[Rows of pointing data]

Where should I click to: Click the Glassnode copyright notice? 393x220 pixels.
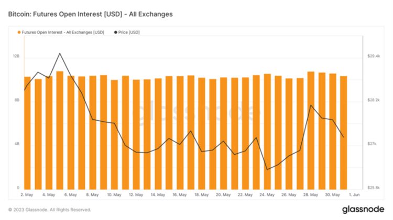click(x=49, y=210)
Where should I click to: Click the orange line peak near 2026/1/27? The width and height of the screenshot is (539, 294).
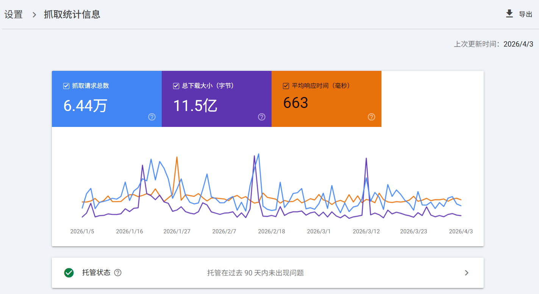[x=177, y=157]
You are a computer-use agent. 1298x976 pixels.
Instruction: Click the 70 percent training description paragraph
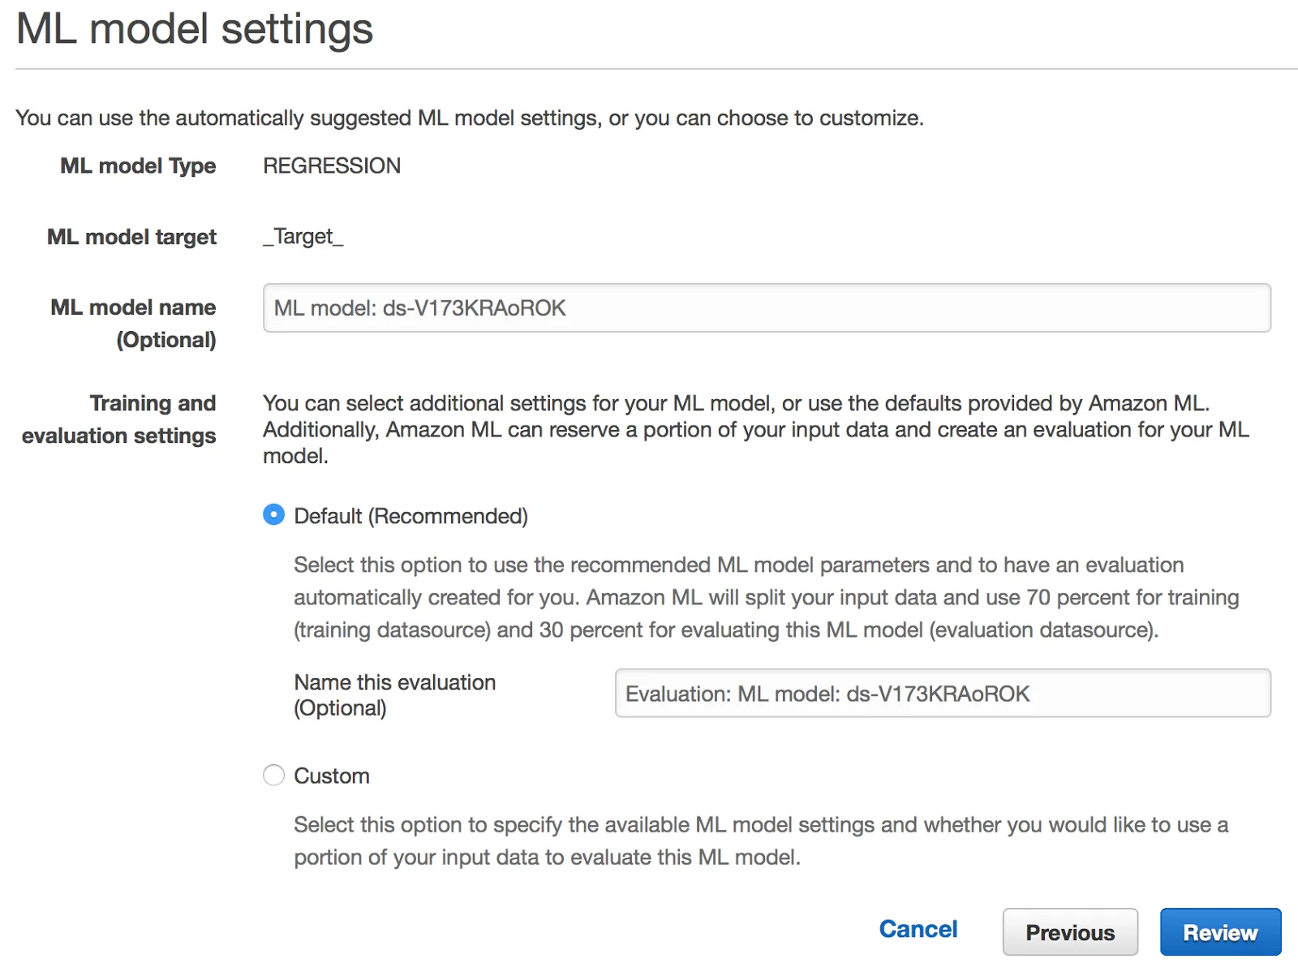767,597
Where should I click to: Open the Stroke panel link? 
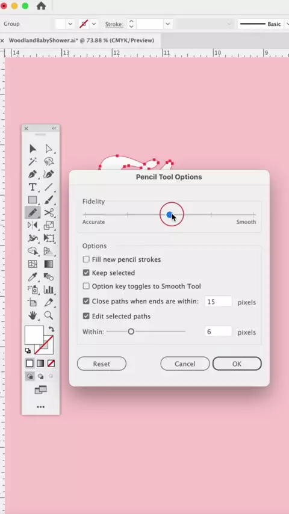click(x=114, y=24)
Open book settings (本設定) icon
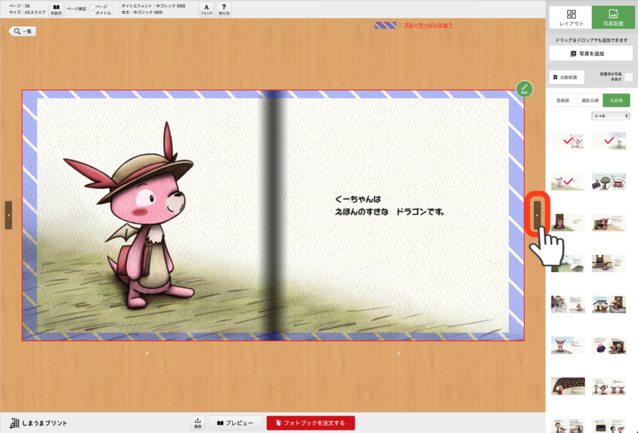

» Goal
Reproduce the part of the records that opens with the line containing "Where should I click to: Click the orange" and runs through the end of the records, substituting "Where do I click to" for each occurrence of "Where should I click to" and leaving everything else unchanged. Omit the pictures from your answer.

» Response
Where do I click to: Click the orange line peak near 2026/1/27? The width and height of the screenshot is (539, 294).
[x=177, y=157]
You are a computer-use agent. 1298x976 pixels.
Instruction: Click the 70 percent training description paragraph
767,597
Where do I click to: Open the Stroke panel link? 
click(x=114, y=24)
Open book settings (本設定) icon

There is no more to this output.